どこでこんな稲作りを覚えたのかと質問したら、「現代農業!」。昔から現代農業は篤農家のバイブルだった。ボロボロになるまで読んだという。有機農業に目覚めたのだ。JAS有機にも挑戦したが7年ぐらいで減化学・減農薬栽培に切り替えた。面積拡大に伴い、除草作業に手が回らなくなったのだ。この切り替えで面積拡大に弾みがついた。

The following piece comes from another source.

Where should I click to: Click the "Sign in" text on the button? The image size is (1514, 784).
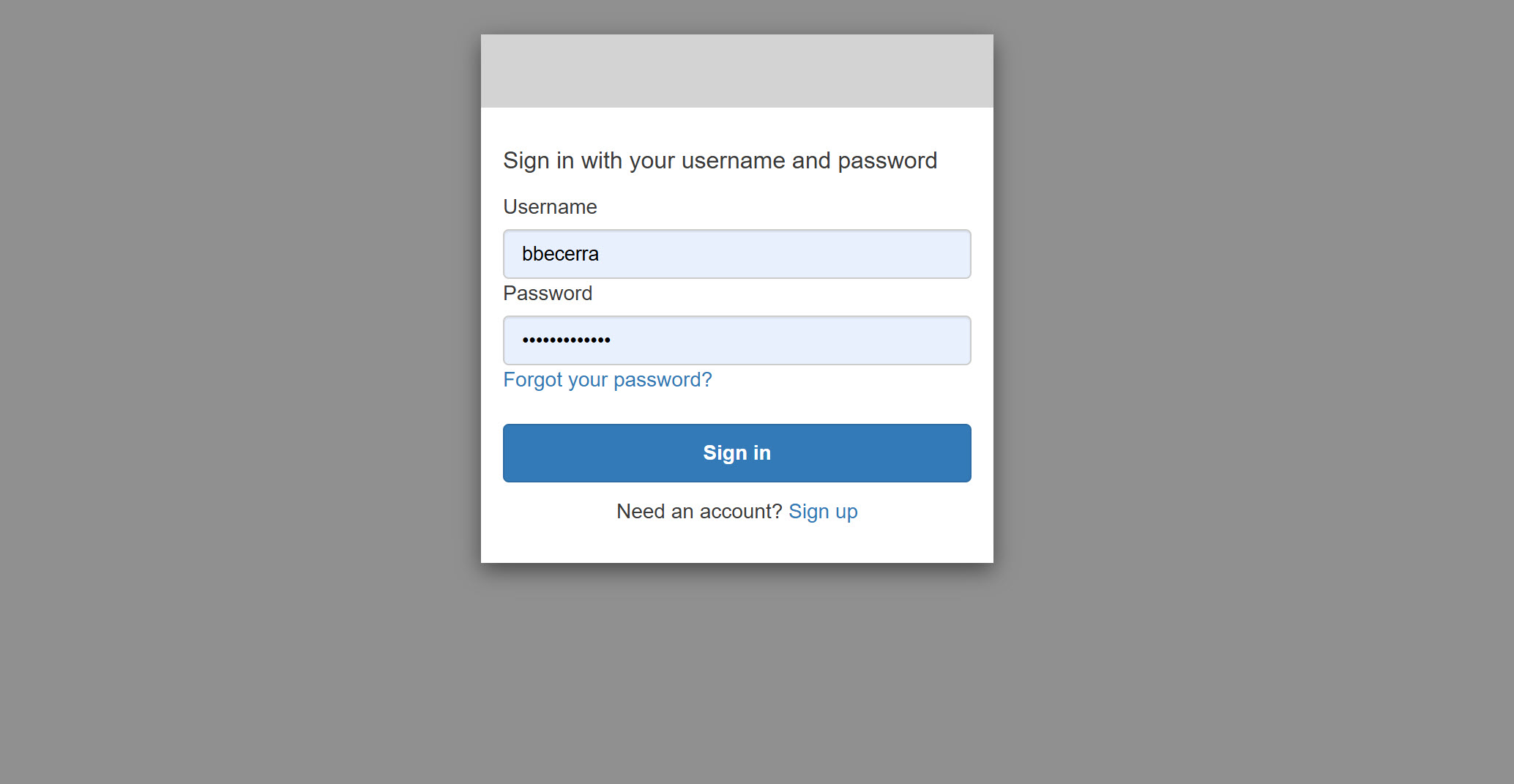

現代農業を通じて土着菌のことを徹底的に勉強した。いまから10年以上も前のことだが、川村さんと紀伊半島をドライブしたことがある。南端の潮岬を訪れたとき、何気なしに「お土産代わりに、このあたりの土着菌を持ち帰ったら」と冗談半分に持ちかけたら、手許にあったコンビニのレジ袋を片手に竹藪の中に入って行った。ほどなく竹藪から出てきて、レジ袋の中を見せ、「これが、はんぺん」と教えてくれた。土着菌のことである。岩手に持ち帰ってから、米ぬかを使って増殖、田圃に撒いた。そのときの川村さんの話はいまでも覚えている。「温暖化になると、暖かい地方の土着菌が働いてくれるときが必ずきます」。
それから数年後、冬に川村さんを訪ねる機会があった。田圃を見てほしいと頼むので、後をついていくと、白鳥が群がる田圃に案内された。

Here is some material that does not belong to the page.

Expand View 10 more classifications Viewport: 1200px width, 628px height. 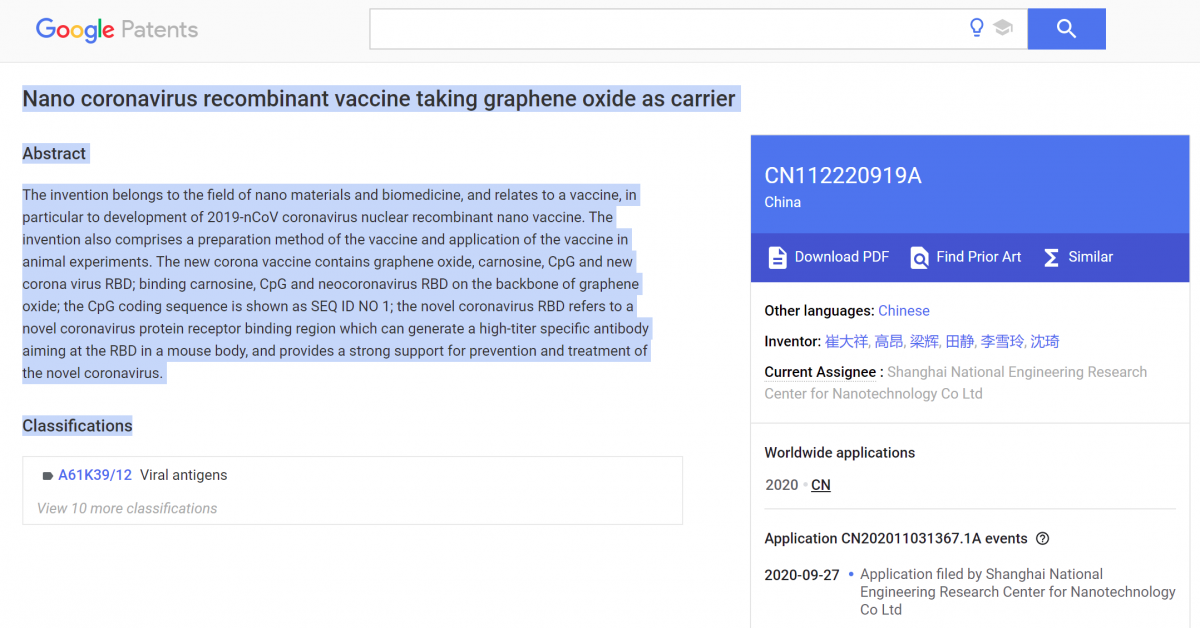click(x=127, y=508)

開口一番「川村さん、手前の田圃、餌を撒いておいたのでは」と冷やかしたら、こんな説明が戻ってきた。
「手前の田圃は、土着菌の餌になる有機質を投入しているので、地温も高くなり、地中に棲息する小動物が地表に出てきます。それを狙って白鳥がやってくるのです」

■すべて契約栽培 播種=販売完了
ハッピーライスは58ha。内訳は主食用米35ha、地元酒造会社向け非主食用米23ha。売り先はどちらも3社ずつ。すべて播種イコール販売完了という契約だ。それだけに収量と品質の安定は絶対命題。ボロボロに読んだ現代農業の成果が、いまに活かされたのだろう。川村巧さん、長いお付き合いの印象は、その稲同様に、田圃の宮澤賢治だ。
雨ニモマケズ風ニモマケズ雪ニモ夏ノ暑サニモマケヌ丈夫ナカラダヲモチ慾ハナク決シテラズイツモシヅカニワラッテヰル

【スマート農業】
ワンオペ対応の省力化を実現
川合 雅記さん(川合農場 北海道秩父別町)

ウイズ・コロナやポスト・コロナの時代、儲かる米作りの切り札は、永遠のテーマ、省力化をスピード・アップするしかない。わが仲間に、徹底した省力化で41ha・38枚の圃場を家族だけでこなしているスーパー生産者がいる。家族といっても、奥さんとお母さんのことなので、機械を使っての作業でのマンパワーは実質1人と書いたところ、「秋の収穫期には妻がコンバインを乗りこなす」とご本人から訂正が入りました。それにしても、いかに北海道という恵まれた圃場条件とはいえ、41haを1.5人でこなすのは、紛うことなくグランプリ級。